A new study finds that women diagnosed with pre-cancerous cervical conditions after they get the human papillomavirus (HPV) vaccine can still benefit from the shot because it cuts their risk of future HPV-related cervical disease.
"This study helps to clarify the effects of the HPV vaccine and further define its use," noted one expert, Dr. Elizabeth Poynor, a gynecologic oncologist and pelvic surgeon at Lenox Hill Hospital in New York City.
Poynor, who was not involved in the new research, said it "is the first to address the effect of the HPV vaccine in women who have undergone treatment for HPV-related disease."
The study was published online March 27 in the BMJ.
HPV remains the most common sexually transmitted infection in the United States and can cause health problems ranging from genital warts to cervical cancer, according to the U.S. Centers for Disease Control and Prevention. HPV infection is thought to be the leading cause of cervical cancer, and two HPV vaccines, Gardasil and Cervarix, have received U.S. Food and Drug Administration approval.
Previous research has shown that HPV vaccination does not prevent progression to cervical pre-cancers in women who have an HPV infection when they receive the vaccine.
However, this is the first study to examine if HPV vaccination can prevent future cervical disease in these women after they've been successfully treated for their current condition, the researchers pointed out in a journal news release.

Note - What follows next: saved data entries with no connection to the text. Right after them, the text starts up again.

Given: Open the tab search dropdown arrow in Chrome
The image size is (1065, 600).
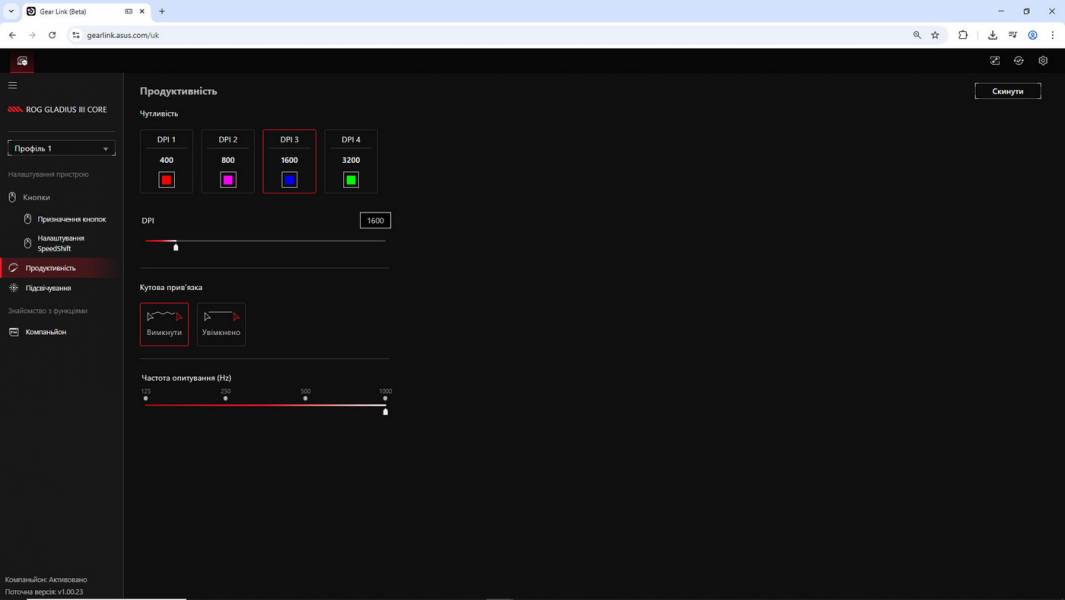Looking at the screenshot, I should 11,11.
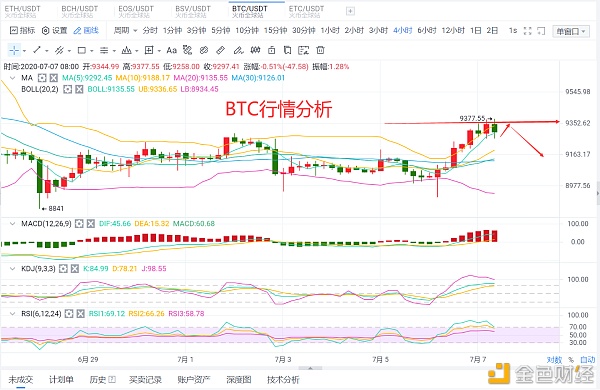
Task: Toggle fullscreen chart icon
Action: [528, 31]
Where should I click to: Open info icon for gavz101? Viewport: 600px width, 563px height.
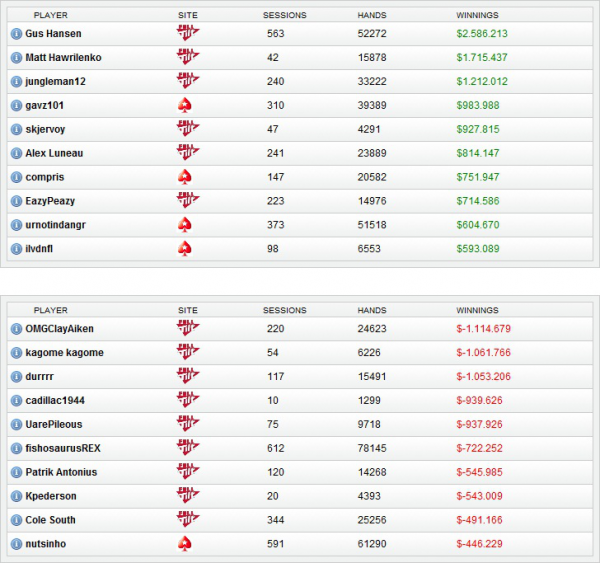click(x=16, y=105)
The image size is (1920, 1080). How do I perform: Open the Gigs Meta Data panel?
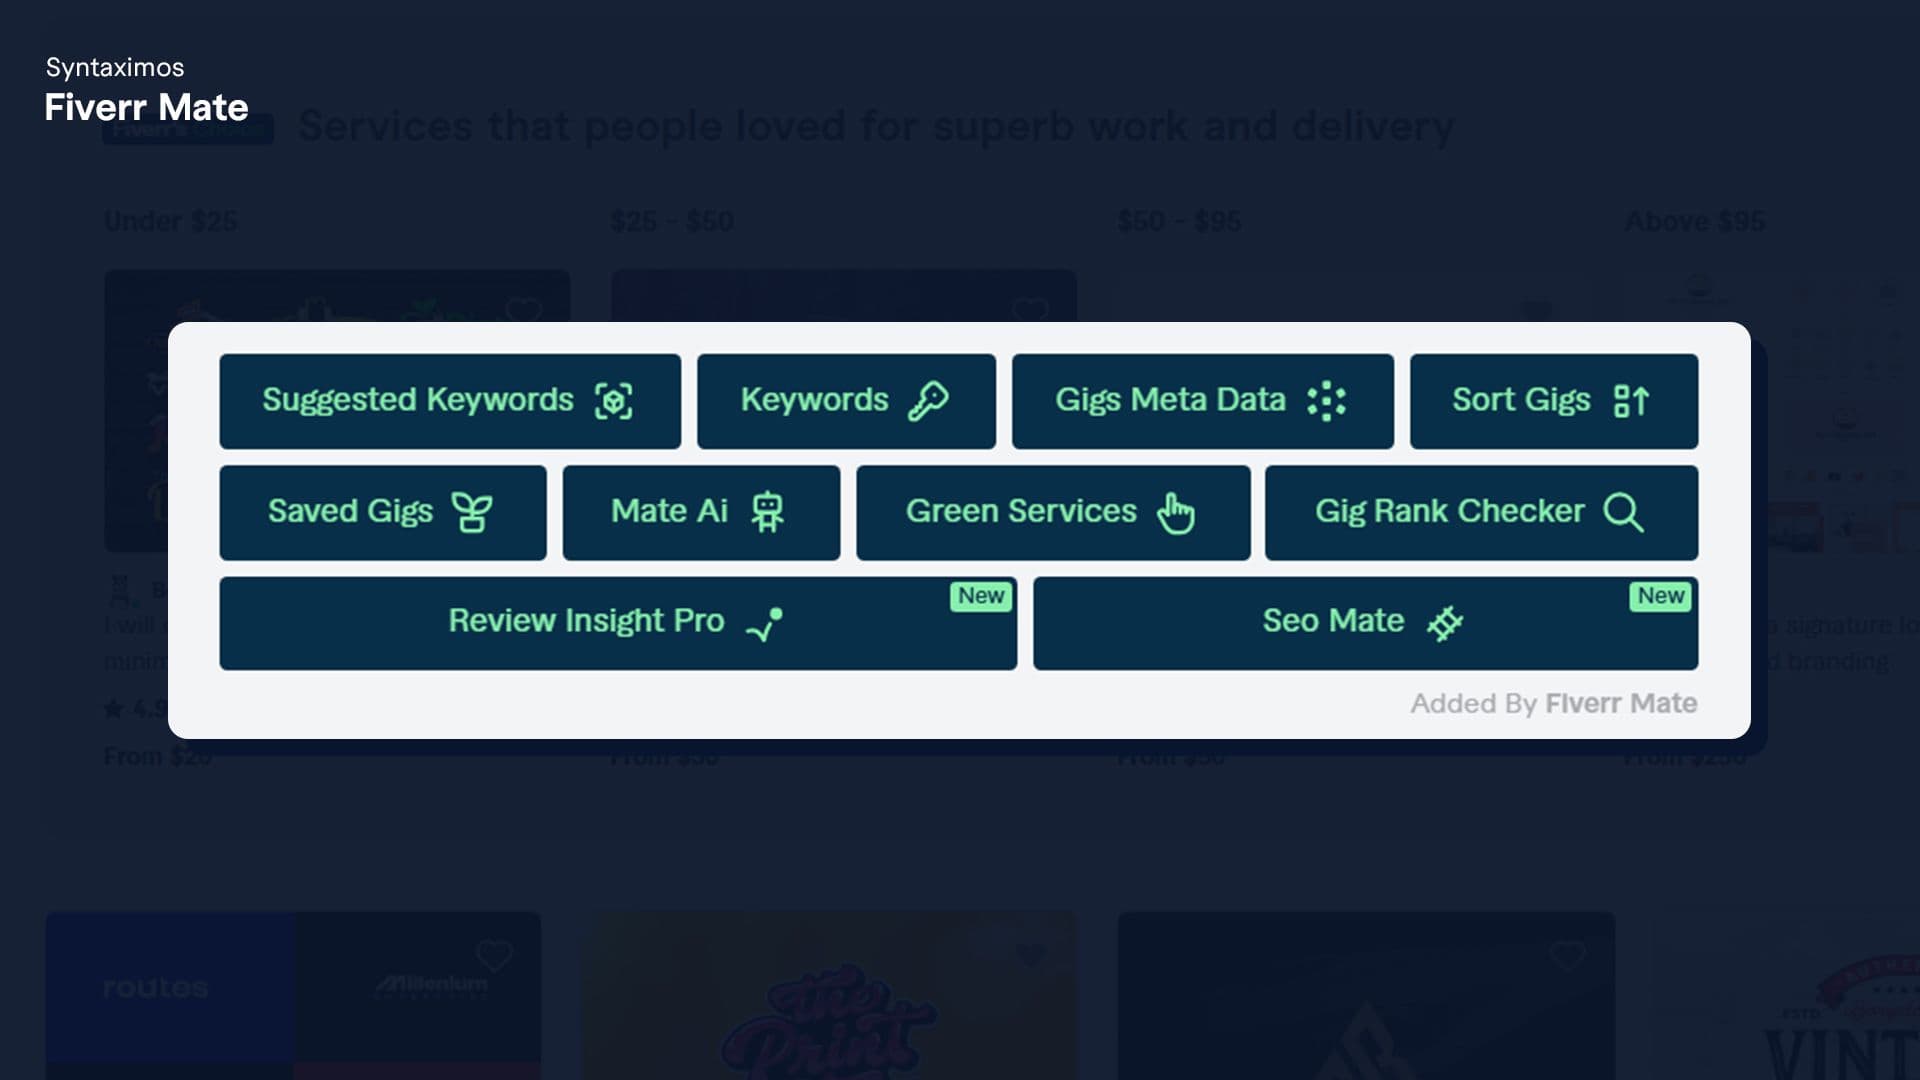(1203, 401)
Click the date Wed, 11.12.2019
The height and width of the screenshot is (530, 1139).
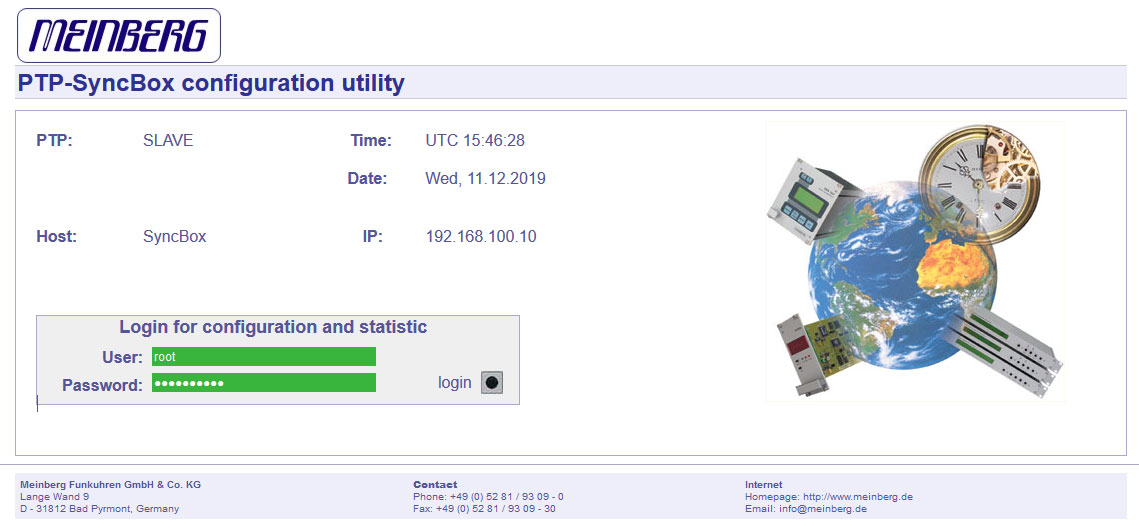click(x=486, y=179)
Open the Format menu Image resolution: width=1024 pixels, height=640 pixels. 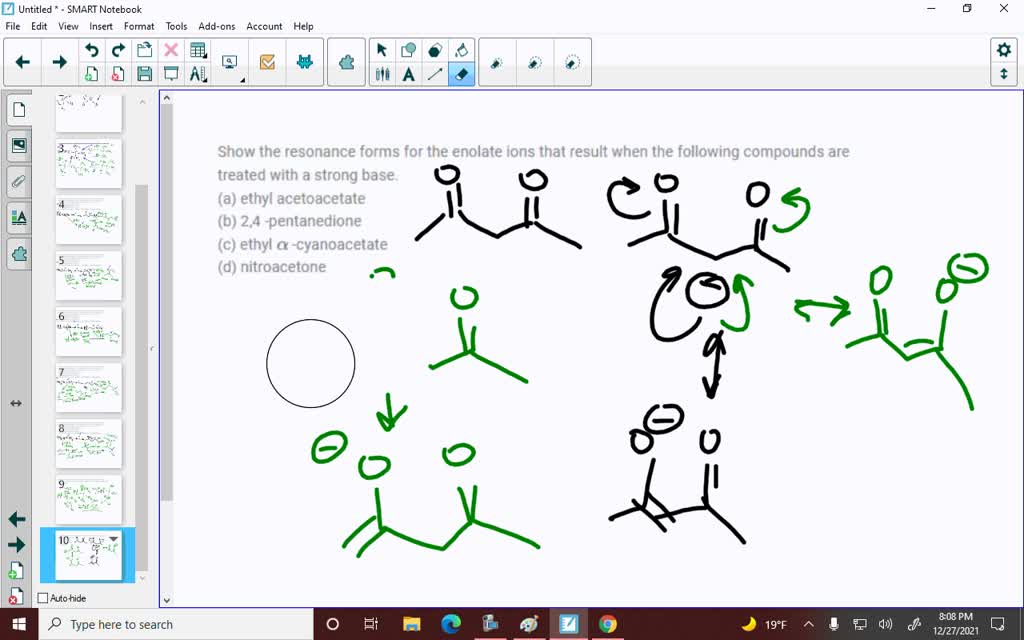click(x=138, y=26)
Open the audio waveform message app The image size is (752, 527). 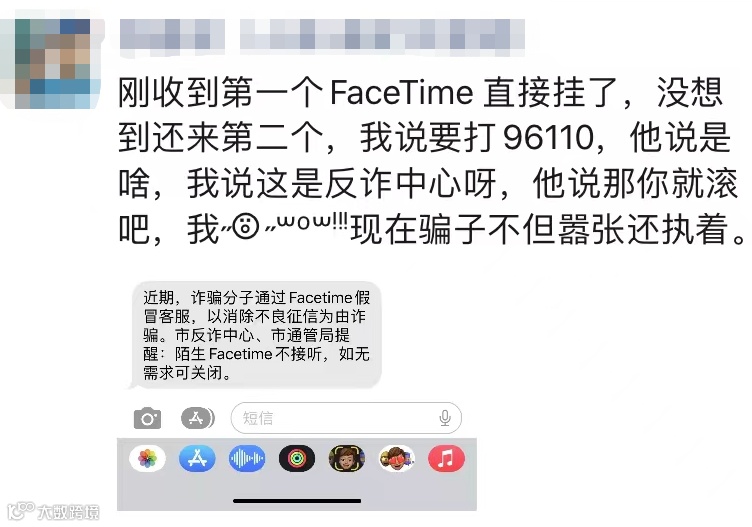247,458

The study involved an international team of researchers led by Dr. Elmar Joura of the Medical University of Vienna. The investigators analyzed data from 1,350 young women in 24 developed and developing countries who took part in two clinical trials in which they received either the HPV vaccine or an inactive placebo. The women were subsequently diagnosed with either a vulvar or vaginal disease (including genital warts) or had required cervical surgery.
Among women who required cervical surgery after taking part in the studies, the risk of getting a subsequent HPV-related disease was 6.6 cases per 100 women per year among those who received the HPV vaccine and 12.2 cases per 100 women per year among those who received the placebo. This translates into more than a 46 percent reduced risk for women who received the HPV vaccine, the authors noted.
The researchers also found that the risk of pre-cancerous changes of the cervix and other "high-grade" cervical disease was almost 65 percent lower in those who received the HPV vaccination than in those who received the placebo.
Among women who were diagnosed with and treated for vaginal or vulvar disease, the risk of any future HPV-related disease was about 35 percent lower among those who received the HPV vaccine than among those who received the placebo, the study authors reported.
Two other experts said the findings appear heartening.
"While questions remain on the design of the study, it offers another reassurance that the efficacy of the quadrivalent HPV vaccine as initial protection may extend to decreasing subsequent diseases after initial vaccination," said Dr. Linus Chuang, director of gynecologic oncology at Mount Sinai Medical Center in New York City.
And Dr. Stephanie Blank, director of the gynecologic oncology fellowship at NYU School of Medicine, agreed that the study "describes potential further benefits of the HPV vaccine. HPV causes cervical cancer but affects even more women by causing cervical dysplasia [abnormal cell growth]." She noted that "dysplasia, which itself is only dangerous due to its association with cancer, results in multiple procedures, extensive health care costs and patient angst."